I have had an error code flash up on my X250 for a faulty EGR valve. I've cleared the error code and it hasn't come back yet but this could be an indication of a future problem. I am hoping a cleaning additive might (if the claims are right) stop any problems occuring.

Tony


----------



## Jezport (Jun 19, 2008)

tviall said:


> Jezport said:
> 
> 
> > aultymer said:
> ...


I have bought their equivilent for my car. It had 105000 miles on it and never had any additives put through. So after I got various advice where some people said dont remove all the carbon on such a high mileage engine. Any how its done and everything works well with no damage. I think it is running a little smoother and cleaner.
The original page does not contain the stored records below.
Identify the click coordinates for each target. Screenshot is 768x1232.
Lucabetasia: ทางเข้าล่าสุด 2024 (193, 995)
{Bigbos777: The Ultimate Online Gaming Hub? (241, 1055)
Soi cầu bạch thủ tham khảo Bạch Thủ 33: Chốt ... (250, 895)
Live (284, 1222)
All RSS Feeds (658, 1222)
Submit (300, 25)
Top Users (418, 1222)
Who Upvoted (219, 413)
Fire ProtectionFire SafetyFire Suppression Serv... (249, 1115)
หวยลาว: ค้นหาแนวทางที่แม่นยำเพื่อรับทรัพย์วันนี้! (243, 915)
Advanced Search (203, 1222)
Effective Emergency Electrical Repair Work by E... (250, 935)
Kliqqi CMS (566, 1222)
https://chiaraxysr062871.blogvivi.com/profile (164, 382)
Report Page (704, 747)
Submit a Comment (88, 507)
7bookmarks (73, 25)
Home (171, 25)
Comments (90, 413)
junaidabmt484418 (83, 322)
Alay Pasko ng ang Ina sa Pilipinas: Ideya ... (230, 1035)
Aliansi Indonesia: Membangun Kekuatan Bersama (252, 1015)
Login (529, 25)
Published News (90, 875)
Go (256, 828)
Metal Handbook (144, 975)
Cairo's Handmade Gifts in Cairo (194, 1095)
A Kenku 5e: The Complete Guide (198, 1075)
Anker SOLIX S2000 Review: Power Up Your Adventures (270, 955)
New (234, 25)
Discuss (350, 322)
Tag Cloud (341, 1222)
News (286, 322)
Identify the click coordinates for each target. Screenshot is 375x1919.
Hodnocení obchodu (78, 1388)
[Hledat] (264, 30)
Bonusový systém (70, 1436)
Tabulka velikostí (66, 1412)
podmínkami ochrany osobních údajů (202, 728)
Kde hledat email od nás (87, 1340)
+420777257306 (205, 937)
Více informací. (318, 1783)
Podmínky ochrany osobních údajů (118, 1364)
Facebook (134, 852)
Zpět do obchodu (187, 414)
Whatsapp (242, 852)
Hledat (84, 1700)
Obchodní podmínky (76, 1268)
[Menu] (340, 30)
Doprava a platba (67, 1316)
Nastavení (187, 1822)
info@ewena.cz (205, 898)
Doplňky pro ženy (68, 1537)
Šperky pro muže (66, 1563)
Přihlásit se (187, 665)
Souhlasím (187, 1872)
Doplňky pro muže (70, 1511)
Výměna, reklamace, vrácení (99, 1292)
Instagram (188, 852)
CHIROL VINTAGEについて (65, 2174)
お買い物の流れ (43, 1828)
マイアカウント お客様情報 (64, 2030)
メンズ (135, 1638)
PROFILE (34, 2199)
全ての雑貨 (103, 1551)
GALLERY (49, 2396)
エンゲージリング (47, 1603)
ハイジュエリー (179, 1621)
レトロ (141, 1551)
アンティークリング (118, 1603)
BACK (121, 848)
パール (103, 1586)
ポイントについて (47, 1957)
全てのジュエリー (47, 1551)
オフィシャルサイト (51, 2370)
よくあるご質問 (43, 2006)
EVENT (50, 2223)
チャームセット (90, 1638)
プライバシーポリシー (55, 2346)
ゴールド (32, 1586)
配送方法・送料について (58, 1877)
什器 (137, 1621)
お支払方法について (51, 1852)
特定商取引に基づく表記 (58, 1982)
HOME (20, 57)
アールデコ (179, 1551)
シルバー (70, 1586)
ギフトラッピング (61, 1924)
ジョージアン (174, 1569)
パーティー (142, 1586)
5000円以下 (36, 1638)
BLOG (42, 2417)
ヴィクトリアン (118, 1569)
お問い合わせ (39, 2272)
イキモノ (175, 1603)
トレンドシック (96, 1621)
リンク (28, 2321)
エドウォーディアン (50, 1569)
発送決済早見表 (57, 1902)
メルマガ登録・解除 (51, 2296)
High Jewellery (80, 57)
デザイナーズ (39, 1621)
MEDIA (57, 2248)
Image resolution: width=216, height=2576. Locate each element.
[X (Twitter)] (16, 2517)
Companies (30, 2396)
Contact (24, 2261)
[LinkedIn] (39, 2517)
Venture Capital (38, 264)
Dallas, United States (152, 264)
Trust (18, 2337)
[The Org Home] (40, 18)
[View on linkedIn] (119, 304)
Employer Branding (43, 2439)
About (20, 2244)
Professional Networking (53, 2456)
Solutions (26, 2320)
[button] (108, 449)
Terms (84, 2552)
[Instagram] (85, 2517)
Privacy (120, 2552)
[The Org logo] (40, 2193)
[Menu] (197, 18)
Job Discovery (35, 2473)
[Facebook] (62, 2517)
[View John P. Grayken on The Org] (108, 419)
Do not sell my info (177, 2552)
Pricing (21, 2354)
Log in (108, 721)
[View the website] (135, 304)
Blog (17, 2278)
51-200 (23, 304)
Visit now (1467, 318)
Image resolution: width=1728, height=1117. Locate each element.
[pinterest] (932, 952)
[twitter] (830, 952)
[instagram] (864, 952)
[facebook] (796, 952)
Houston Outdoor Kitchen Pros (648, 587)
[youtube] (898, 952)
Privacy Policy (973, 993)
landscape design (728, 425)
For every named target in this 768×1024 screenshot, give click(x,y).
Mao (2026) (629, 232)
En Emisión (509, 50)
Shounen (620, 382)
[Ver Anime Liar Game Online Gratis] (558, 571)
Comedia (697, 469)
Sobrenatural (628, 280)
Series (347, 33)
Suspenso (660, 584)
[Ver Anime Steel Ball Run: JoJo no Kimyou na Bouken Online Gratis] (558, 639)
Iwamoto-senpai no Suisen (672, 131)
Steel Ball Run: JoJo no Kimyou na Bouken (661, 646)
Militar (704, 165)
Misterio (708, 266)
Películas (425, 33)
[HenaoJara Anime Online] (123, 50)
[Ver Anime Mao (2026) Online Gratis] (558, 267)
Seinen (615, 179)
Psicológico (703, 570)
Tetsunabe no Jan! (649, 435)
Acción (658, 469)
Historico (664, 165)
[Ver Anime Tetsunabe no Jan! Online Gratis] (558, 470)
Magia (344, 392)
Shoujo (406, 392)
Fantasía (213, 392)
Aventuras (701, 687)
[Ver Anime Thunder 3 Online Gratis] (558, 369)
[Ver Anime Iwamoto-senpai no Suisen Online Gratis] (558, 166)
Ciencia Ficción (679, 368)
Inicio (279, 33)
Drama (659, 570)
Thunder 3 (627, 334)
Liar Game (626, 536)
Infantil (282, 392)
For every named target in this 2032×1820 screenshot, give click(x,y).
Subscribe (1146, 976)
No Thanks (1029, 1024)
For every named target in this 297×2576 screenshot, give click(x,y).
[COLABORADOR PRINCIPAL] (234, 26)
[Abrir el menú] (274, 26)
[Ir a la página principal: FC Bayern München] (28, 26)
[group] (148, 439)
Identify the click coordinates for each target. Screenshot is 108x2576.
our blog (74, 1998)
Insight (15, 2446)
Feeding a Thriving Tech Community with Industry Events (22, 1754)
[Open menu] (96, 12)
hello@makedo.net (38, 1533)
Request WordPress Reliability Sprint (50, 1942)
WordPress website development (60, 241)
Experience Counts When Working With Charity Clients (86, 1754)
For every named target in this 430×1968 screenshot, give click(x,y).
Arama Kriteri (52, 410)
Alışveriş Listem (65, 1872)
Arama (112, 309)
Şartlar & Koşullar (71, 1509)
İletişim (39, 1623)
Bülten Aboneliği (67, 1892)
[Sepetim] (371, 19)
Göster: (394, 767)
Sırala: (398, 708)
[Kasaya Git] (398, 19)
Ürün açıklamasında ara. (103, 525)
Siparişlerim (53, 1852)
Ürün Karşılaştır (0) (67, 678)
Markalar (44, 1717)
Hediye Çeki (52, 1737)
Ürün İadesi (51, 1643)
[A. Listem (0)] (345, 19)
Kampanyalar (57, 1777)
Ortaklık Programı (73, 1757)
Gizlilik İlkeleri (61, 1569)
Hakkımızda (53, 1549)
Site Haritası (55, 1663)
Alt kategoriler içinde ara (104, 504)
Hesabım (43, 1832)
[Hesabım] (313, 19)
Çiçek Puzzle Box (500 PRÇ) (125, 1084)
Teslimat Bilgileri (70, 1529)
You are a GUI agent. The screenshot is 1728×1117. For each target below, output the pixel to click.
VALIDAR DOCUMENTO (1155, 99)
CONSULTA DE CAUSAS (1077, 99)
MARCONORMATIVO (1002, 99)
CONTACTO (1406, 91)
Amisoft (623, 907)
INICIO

As my van only has about 13000 miles on it and runs perfect I have not bothered with it yet.


----------



## vicdicdoc (May 14, 2005)

I swear by this Forte product, I've used it once a year just prior to my MOT and have noticed a much better engine performance after driving it for 70-80 miles, . . forget the rest - this is prob the best product I've ever used !
http://cgi.ebay.co.uk/Forte-Fuel-Di...arts_Vehicles_CarParts_SM&hash=item4154b4b723


----------



## raynipper (Aug 4, 2008)

I bung in 100ml. of 2stroke oil at each fill of my mechanical Fiat 2.8L.

I'm not saying it improves anything but it does seem to run much smoother.

Ray.


----------



## charleyfen (Jun 23, 2009)

I swear by this Forte product two


----------